Un dénouement inattendu après des jours de tension

C’est un véritable tournant dans le feuilleton budgétaire sénégalais. Le vendredi 18 septembre 2026, l’Assemblée nationale a finalement annoncé avoir reçu le projet de loi de finances rectificative (LFR) pour l’année 2026. Ce dépôt intervient après plusieurs jours d’incertitude et met fin à une polémique naissante autour d’un éventuel blocage institutionnel.

Selon le communiqué de l’institution parlementaire, le texte a été réceptionné à son Secrétariat général dans l’après-midi, accompagné de la lettre de transmission du président de la République et du décret ordonnant sa présentation devant les députés. Une issue qui sonne comme une rupture après un bras de fer latent.

Un délai initialement fixé au 15 septembre

Il faut dire que le calendrier était serré. Le Premier ministre Ahmadou Al Aminou Lô avait instruit, dès le 10 septembre en Conseil des ministres, le ministre de l’Économie, des Finances et du Plan, Cheikh Diba, de veiller à ce que le texte soit transmis à l’Assemblée nationale au plus tard le 15 septembre. Un délai qui n’a visiblement pas été respecté, ce qui a nourri les spéculations.

Le président de l’Assemblée nationale, Ousmane Sonko, avait lui-même affirmé ce même vendredi n’avoir reçu jusque-là aucune notification du texte, attisant les tensions. Finalement, la transmission a bien eu lieu, mais avec trois jours de retard sur l’échéance initialement annoncée.
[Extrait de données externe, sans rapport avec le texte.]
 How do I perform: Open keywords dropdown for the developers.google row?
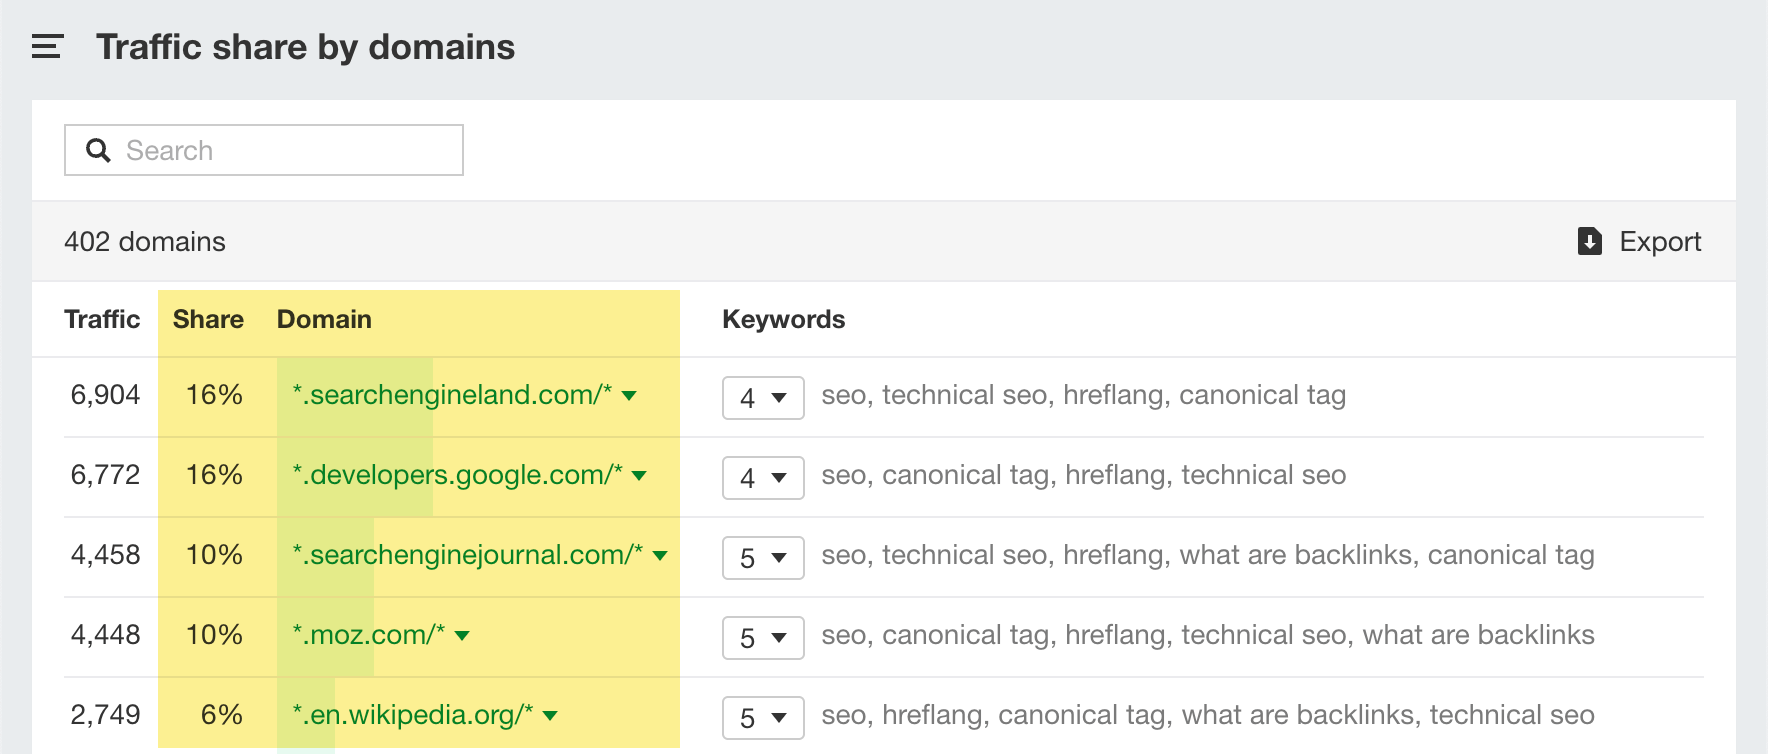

Un retard qui restera dans les annales comme un moment charnière.

Un décret présidentiel pour relancer la machine

Le décret présidentiel joint à cette transmission, le décret n° 2026-1645, précise que le projet de loi sera présenté à l’Assemblée nationale par le ministre de l’Économie, des Finances et du Plan, chargé également d’en exposer les motifs et d’en soutenir la discussion devant les députés.

Ce texte abroge et remplace un précédent décret, le n° 2026-1236 du 29 juin 2026, qui portait déjà sur la présentation du même projet de loi de finances rectificative. Un signe que la procédure a dû être entièrement reprise, ajoutant une couche de complexité à un dossier déjà sensible. Le décret confie par ailleurs au ministre de l’Économie et à celui de la Communication et des Relations avec les Institutions le soin d’assurer, chacun en ce qui le concerne, l’exécution du texte, qui sera publié au Journal officiel. Il a été signé à Dakar ce 18 septembre par le président de la République, Bassirou Diomaye Faye, avec le contreseing du Premier ministre.

Les prochaines étapes et les enjeux

Ce dépôt ouvre désormais la voie à l’examen du projet de LFR 2026 par les députés, une étape particulièrement suivie dans un contexte de redressement des finances publiques et d’engagements pris par le Sénégal auprès de ses partenaires internationaux.

Le calendrier budgétaire de la Primature prévoit par ailleurs l’examen du projet de loi de finances initiale pour 2027 en Conseil des ministres d’ici la fin du mois de septembre. Une échéance dont le respect sera, après cet épisode, particulièrement scruté. Ce tournant marque peut-être la fin d’une séquence de tergiversations, mais il laisse entrevoir des défis persistants pour la gouvernance budgétaire.